Doug would be sure to tell our government that I was alive and in Hanoi. I thought to myself that that would be a great surprise to a lot of people. He asked about John and said to tell him his father was now Commander in Chief of the Pacific. I told him John already knew. A guard came and we had to break off our conversation.

I spent the next hour telling John about the Hegdahl conversation. Of course John had a hundred questions I should have asked Doug, but it was too late. Doug was released that summer and did let the CIA know I was alive and in Hanoi.

My family was warned not to say anything about what they now knew because it might jeopardize my position. My wife, I found out after my release, had remarried. She decided at that time not to tell my four sons that their father was still alive in Hanoi.

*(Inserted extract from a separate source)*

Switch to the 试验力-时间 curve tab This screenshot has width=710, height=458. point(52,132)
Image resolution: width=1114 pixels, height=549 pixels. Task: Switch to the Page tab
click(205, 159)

There was a communication bust in the building known as the Corn Crib in early fall of 1969. An Air Force pilot, Mel Pollack, and a Navy pilot, Tom Hall, were taken out of the Corn Crib and moved into my old cell behind John. I was moved into the corner cell on the backside of the warehouse. At least this cell had a door. We soon learned we could hold a three way conversation by using our cups in the adjacent corner.

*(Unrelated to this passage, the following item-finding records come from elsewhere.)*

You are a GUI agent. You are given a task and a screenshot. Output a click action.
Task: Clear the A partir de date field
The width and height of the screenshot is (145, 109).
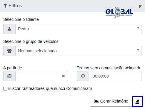tap(64, 76)
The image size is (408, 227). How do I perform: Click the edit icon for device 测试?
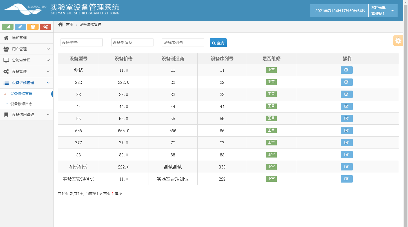point(347,70)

It took about a week to get caught up on family, military careers and shoot-down stories. Then we started playing chess through the wall. We scratched a board on our bedboards and used chips of bricks and pebbles we smuggled back into our room from the washcourt for the pawns. Pieces of toilet paper with characters on them made up the major pieces. John got upset one day when the game was going hot and heavy and told us to cool it for a while or we would be caught. John's warning did not slow us down much.

In December 1969 there was another big communication bust in the camp. The guards found out that everyone knew my name. I was taken up to the Big House and told I must confess my crimes. John had told me to deny, deny, deny, if I was ever caught communicating. To me it was a matter of survival to let the Vietnamese know that I was well known in the camp and that I had talked to Douglas Hegdahl before he left. The interrogator was angry and told me I was to be sent back to the jungle.

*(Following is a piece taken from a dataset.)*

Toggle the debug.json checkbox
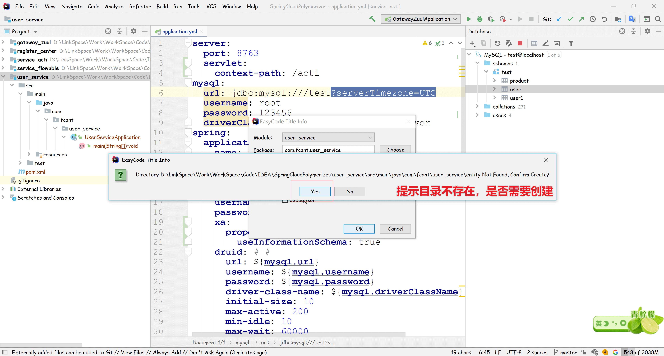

Earlier in captivity I would have been beaten severely, but President Ho Chi Minh had died in September 1969 and since his death the treatment had improved.

I was still in solitary four years and six months after my capture. As I was taken back to my cell I thought, "I'll never know what is going on in the jungle." I told John, and the others, what the officer said. They all sympathized of course, but we had no control.

I spent the next week waiting for something to happen. One night they threw open the door to my cell and told me to prepare to move. I rolled up my rice mat and bundled together what clothes I had. Someone coughed out a "GBU" – God bless you – as I was picking up my bundles. I was blindfolded and led into the courtyard on the other side of the warehouse.

I was leaving friends and could hardly hold back tears as they dragged me across the courtyard. They pushed me up into a truck and told me to keep silent. I was up against another prisoner on the floor of the truck. I felt something hit my thigh and then a hand slowly tapped, "MCCAIN, who U." I smiled as I realized I was not being sent back to the jungle after all. I tapped back "EB GBU." Later I was to find that there were four prisoners on that truck leaving the Plantation: John McCain, Swede Larson, Ted Guy and me. Swede tried to join in on the tapping of names, but started his tapping on a guard's leg and received a hard kick for his efforts.

It would be Christmas 1969 in a few days. Little did we know we would see three more Christmases after 1969, still in Hanoi, still in prison.

Mr. Brace is the author of "A Code to Keep," St. Martin's Press, 1988, and Hellgate Press, 2000.